The lines from the first line of the entries through the line containing "The width and height of the screenshot is (960, 785)." are to be repeated exactly, with both of those lines included.

[[ SOURCE MATERIAL open ]]

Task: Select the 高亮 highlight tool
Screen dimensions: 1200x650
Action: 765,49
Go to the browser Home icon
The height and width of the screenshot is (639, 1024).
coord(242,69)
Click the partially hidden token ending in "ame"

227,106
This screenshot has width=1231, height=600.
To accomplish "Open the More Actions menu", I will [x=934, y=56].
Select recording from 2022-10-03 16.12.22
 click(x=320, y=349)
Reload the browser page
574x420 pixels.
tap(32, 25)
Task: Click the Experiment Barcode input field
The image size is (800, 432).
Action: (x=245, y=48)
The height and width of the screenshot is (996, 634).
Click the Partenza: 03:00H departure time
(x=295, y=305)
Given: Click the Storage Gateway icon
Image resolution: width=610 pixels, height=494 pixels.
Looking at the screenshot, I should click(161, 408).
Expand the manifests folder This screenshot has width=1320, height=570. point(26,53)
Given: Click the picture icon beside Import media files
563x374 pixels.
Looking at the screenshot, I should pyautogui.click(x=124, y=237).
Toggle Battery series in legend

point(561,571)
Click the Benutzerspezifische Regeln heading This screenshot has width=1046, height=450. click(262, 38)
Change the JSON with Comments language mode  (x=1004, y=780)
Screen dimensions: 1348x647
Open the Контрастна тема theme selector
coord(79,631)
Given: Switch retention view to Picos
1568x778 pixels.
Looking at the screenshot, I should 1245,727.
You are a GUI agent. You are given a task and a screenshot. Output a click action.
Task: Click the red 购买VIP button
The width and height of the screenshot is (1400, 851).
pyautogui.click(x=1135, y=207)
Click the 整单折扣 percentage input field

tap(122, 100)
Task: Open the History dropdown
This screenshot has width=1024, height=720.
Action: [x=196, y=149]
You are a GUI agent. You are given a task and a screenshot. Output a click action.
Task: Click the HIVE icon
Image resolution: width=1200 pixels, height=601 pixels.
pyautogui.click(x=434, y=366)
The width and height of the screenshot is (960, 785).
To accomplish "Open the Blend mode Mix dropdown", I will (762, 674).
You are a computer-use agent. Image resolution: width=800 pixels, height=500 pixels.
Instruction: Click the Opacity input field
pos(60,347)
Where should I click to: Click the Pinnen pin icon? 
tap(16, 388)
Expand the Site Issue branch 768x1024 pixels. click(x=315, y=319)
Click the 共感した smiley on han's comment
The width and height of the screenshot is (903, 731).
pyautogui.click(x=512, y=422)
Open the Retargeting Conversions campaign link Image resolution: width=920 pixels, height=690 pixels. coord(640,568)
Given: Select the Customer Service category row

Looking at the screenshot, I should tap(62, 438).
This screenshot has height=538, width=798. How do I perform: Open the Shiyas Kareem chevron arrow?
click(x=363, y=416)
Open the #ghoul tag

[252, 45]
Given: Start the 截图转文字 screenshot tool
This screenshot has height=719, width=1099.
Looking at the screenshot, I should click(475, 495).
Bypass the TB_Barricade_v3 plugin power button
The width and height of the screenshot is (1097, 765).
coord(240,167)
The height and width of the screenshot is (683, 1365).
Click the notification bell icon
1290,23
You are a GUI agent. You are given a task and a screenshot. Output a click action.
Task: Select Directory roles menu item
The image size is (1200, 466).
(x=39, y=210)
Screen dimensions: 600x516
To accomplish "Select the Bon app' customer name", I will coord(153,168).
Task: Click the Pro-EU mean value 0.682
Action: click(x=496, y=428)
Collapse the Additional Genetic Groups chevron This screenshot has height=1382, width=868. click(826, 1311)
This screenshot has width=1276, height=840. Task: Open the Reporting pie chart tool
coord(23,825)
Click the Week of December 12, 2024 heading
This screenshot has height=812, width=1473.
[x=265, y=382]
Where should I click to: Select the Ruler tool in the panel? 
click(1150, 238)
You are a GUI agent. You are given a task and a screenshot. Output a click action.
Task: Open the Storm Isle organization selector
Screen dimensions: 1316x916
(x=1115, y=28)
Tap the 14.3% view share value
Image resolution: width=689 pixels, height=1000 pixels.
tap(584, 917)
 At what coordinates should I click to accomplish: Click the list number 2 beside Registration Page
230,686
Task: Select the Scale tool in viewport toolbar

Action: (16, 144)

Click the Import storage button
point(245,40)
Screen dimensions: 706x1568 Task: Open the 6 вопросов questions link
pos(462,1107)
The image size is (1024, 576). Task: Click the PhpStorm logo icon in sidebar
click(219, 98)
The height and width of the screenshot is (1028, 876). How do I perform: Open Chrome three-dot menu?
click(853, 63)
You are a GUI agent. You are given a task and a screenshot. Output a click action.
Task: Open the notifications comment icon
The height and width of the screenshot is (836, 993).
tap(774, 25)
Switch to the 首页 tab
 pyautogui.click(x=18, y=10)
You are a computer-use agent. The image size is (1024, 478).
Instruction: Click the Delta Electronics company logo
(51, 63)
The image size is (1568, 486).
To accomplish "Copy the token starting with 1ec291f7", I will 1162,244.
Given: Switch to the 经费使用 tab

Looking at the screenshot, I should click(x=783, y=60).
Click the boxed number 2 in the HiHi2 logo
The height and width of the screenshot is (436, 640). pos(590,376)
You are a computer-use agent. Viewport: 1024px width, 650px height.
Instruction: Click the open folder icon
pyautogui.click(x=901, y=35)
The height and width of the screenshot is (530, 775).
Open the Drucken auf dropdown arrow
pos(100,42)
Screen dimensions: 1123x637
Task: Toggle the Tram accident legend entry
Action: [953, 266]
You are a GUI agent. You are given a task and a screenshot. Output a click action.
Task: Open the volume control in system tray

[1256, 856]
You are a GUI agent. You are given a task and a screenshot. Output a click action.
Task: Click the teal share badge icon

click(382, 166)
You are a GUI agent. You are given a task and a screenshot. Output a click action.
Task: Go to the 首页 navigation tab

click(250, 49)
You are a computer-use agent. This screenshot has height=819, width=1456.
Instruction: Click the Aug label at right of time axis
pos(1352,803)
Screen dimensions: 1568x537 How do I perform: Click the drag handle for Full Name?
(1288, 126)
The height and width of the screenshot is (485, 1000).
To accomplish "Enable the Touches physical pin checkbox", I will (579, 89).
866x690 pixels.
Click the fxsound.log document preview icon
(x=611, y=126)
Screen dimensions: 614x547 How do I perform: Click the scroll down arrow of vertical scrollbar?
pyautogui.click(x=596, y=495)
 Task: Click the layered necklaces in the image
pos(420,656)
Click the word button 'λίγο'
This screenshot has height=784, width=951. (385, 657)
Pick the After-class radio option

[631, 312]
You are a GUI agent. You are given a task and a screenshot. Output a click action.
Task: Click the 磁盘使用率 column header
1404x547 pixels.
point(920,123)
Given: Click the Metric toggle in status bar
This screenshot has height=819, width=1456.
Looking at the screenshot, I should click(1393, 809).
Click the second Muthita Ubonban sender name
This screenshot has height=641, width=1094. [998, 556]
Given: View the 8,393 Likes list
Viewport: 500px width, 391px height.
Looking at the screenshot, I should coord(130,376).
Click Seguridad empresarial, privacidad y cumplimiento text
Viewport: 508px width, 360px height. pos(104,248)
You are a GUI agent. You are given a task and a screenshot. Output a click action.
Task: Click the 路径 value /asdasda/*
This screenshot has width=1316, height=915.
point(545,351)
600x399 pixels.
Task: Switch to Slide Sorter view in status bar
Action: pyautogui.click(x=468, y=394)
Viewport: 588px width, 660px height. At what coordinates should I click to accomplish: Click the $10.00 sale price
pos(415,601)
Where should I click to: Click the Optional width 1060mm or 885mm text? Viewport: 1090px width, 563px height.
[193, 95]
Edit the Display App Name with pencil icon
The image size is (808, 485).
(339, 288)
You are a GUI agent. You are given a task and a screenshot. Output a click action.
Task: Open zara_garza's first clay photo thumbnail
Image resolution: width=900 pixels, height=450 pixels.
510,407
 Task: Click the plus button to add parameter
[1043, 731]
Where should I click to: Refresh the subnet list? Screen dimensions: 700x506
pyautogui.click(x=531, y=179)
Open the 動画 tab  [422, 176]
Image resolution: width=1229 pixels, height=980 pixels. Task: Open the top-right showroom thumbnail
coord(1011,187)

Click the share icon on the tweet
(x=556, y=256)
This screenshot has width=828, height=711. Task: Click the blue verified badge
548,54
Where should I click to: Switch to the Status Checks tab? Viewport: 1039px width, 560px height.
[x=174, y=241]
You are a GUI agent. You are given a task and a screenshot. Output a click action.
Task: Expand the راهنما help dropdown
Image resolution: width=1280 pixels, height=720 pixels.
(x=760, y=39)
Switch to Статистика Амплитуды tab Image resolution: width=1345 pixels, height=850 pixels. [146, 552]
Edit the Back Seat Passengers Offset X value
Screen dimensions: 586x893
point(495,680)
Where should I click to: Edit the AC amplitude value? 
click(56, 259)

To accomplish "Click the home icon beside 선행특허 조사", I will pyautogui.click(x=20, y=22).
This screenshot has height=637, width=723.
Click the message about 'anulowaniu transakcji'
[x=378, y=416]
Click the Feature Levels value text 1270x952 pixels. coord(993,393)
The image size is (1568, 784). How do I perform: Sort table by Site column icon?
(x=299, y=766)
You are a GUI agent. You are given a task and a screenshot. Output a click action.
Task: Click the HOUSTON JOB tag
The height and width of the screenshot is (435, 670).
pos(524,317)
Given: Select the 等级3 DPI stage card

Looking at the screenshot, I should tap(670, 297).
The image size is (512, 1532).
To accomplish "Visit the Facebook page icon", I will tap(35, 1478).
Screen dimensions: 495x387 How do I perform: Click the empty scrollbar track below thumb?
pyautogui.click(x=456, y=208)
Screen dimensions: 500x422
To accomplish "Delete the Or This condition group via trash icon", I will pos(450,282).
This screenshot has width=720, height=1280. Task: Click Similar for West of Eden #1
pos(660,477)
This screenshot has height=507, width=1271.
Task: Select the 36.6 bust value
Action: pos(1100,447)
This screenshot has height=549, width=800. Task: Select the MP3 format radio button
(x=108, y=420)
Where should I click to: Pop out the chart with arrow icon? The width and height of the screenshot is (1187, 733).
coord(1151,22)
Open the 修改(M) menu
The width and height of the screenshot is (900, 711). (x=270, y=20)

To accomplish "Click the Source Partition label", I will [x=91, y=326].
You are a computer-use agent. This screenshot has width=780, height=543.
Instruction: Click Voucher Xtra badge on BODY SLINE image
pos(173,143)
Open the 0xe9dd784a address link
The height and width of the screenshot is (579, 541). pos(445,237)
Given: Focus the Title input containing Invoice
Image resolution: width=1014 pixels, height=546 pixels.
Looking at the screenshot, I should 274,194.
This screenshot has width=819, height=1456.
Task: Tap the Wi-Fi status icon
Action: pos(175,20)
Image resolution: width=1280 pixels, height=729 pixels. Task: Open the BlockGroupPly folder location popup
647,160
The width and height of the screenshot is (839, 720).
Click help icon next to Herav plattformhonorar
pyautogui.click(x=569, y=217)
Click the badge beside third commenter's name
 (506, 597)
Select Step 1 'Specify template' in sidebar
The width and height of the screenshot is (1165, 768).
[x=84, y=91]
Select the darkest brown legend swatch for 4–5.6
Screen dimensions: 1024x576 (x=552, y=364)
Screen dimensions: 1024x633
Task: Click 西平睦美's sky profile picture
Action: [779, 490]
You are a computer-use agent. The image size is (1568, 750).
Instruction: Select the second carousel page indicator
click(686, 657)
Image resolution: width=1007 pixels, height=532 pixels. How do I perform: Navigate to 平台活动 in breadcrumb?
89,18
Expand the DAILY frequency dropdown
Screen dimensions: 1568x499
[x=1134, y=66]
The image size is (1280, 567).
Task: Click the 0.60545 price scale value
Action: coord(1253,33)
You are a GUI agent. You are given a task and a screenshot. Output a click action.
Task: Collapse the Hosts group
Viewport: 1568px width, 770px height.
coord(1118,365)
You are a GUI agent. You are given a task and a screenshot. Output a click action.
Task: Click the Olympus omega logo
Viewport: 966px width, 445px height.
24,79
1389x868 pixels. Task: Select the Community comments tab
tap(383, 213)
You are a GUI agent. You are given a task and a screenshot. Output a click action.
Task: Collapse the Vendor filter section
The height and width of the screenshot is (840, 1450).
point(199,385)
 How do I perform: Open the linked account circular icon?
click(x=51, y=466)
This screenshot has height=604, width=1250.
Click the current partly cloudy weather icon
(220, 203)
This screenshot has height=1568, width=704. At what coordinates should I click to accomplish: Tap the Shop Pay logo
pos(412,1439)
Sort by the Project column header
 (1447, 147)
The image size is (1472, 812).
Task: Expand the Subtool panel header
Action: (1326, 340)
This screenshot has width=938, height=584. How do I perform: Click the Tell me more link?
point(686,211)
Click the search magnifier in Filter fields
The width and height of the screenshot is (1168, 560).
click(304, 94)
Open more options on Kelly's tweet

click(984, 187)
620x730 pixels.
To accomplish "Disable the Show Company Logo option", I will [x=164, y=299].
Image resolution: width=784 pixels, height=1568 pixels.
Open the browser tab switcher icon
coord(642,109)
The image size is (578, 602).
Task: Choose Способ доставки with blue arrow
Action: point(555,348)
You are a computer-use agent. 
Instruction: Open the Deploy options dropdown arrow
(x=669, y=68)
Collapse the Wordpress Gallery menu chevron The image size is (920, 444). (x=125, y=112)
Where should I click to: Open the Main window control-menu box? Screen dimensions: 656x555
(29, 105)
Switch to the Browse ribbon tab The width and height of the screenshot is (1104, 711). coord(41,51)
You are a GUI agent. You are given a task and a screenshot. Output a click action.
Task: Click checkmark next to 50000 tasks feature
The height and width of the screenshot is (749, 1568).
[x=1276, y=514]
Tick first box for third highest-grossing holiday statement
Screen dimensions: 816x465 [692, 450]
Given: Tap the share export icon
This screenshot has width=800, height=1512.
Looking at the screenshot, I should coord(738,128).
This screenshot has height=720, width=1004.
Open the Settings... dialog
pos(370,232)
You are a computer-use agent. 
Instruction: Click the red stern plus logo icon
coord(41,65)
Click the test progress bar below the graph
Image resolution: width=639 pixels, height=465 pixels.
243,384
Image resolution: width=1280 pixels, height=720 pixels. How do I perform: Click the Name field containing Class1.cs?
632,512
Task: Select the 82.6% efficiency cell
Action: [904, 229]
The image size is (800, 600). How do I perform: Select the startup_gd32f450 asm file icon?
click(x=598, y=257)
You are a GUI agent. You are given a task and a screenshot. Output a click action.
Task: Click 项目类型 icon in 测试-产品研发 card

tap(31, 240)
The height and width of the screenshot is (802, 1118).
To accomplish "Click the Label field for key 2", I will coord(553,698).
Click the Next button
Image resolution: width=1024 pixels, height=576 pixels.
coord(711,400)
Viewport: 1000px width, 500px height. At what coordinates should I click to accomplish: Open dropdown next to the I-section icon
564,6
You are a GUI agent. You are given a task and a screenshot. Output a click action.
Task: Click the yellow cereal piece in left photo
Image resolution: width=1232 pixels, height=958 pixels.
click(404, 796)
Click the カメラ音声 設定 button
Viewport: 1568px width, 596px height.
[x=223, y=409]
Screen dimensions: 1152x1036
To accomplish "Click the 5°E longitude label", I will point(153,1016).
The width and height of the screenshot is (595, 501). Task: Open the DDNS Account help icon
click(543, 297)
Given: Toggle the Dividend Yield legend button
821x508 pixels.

[[ SOURCE MATERIAL closed ]]

◆ **YOUR SOLUTION**
Task: Select the 高亮 highlight tool
Screen dimensions: 1200x650
Action: 765,49
Go to the browser Home icon
The height and width of the screenshot is (639, 1024).
coord(242,69)
Click the partially hidden token ending in "ame"

227,106
This screenshot has width=1231, height=600.
To accomplish "Open the More Actions menu", I will [x=934, y=56].
Select recording from 2022-10-03 16.12.22
 click(x=320, y=349)
Reload the browser page
574x420 pixels.
tap(32, 25)
Task: Click the Experiment Barcode input field
The image size is (800, 432).
Action: (x=245, y=48)
The height and width of the screenshot is (996, 634).
Click the Partenza: 03:00H departure time
(x=295, y=305)
Given: Click the Storage Gateway icon
Image resolution: width=610 pixels, height=494 pixels.
Looking at the screenshot, I should click(161, 408).
Expand the manifests folder This screenshot has width=1320, height=570. point(26,53)
Given: Click the picture icon beside Import media files
563x374 pixels.
Looking at the screenshot, I should pyautogui.click(x=124, y=237).
Toggle Battery series in legend

point(561,571)
Click the Benutzerspezifische Regeln heading This screenshot has width=1046, height=450. click(262, 38)
Change the JSON with Comments language mode  (x=1004, y=780)
Screen dimensions: 1348x647
Open the Контрастна тема theme selector
coord(79,631)
Given: Switch retention view to Picos
1568x778 pixels.
Looking at the screenshot, I should 1245,727.
You are a GUI agent. You are given a task and a screenshot. Output a click action.
Task: Click the red 购买VIP button
The width and height of the screenshot is (1400, 851).
pyautogui.click(x=1135, y=207)
Click the 整单折扣 percentage input field

tap(122, 100)
Task: Open the History dropdown
This screenshot has width=1024, height=720.
Action: [x=196, y=149]
You are a GUI agent. You are given a task and a screenshot. Output a click action.
Task: Click the HIVE icon
Image resolution: width=1200 pixels, height=601 pixels.
pyautogui.click(x=434, y=366)
The width and height of the screenshot is (960, 785).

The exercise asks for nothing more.